Work request: In your copy of the entries, please include no pictures and return every word exactly.

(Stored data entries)

__________________________________________________

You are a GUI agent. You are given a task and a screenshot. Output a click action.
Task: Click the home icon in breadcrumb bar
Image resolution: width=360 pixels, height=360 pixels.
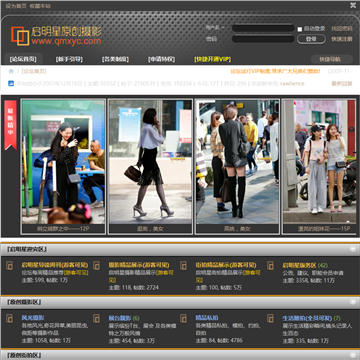[x=11, y=71]
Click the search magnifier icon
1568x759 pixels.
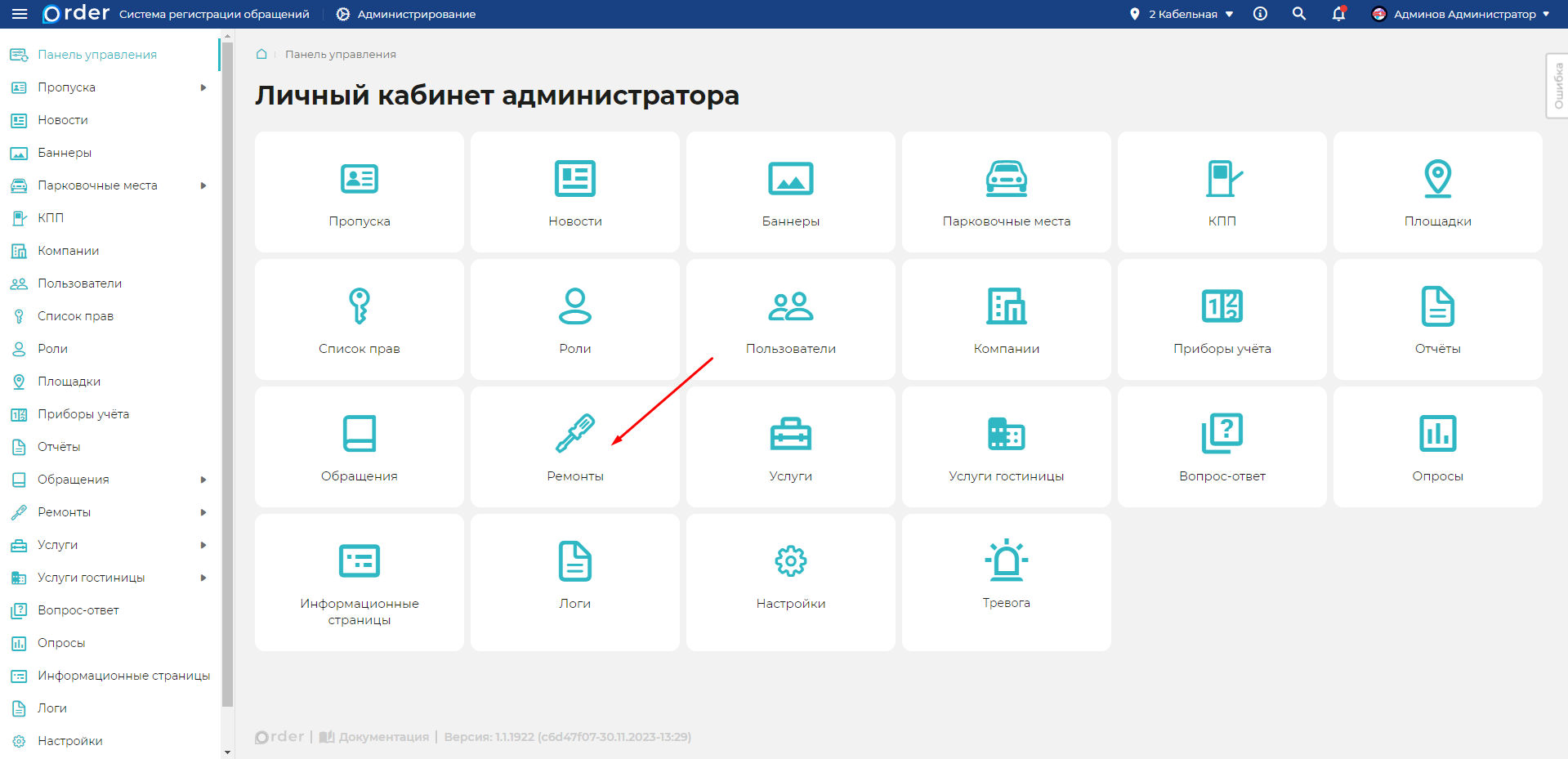[x=1298, y=14]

__________________________________________________

The completed task:
You are a GUI agent. You are given a task and a screenshot. Output a click action.
Task: Click the home icon in breadcrumb bar
Image resolution: width=360 pixels, height=360 pixels.
[x=11, y=71]
Click the search magnifier icon
1568x759 pixels.
[x=1298, y=14]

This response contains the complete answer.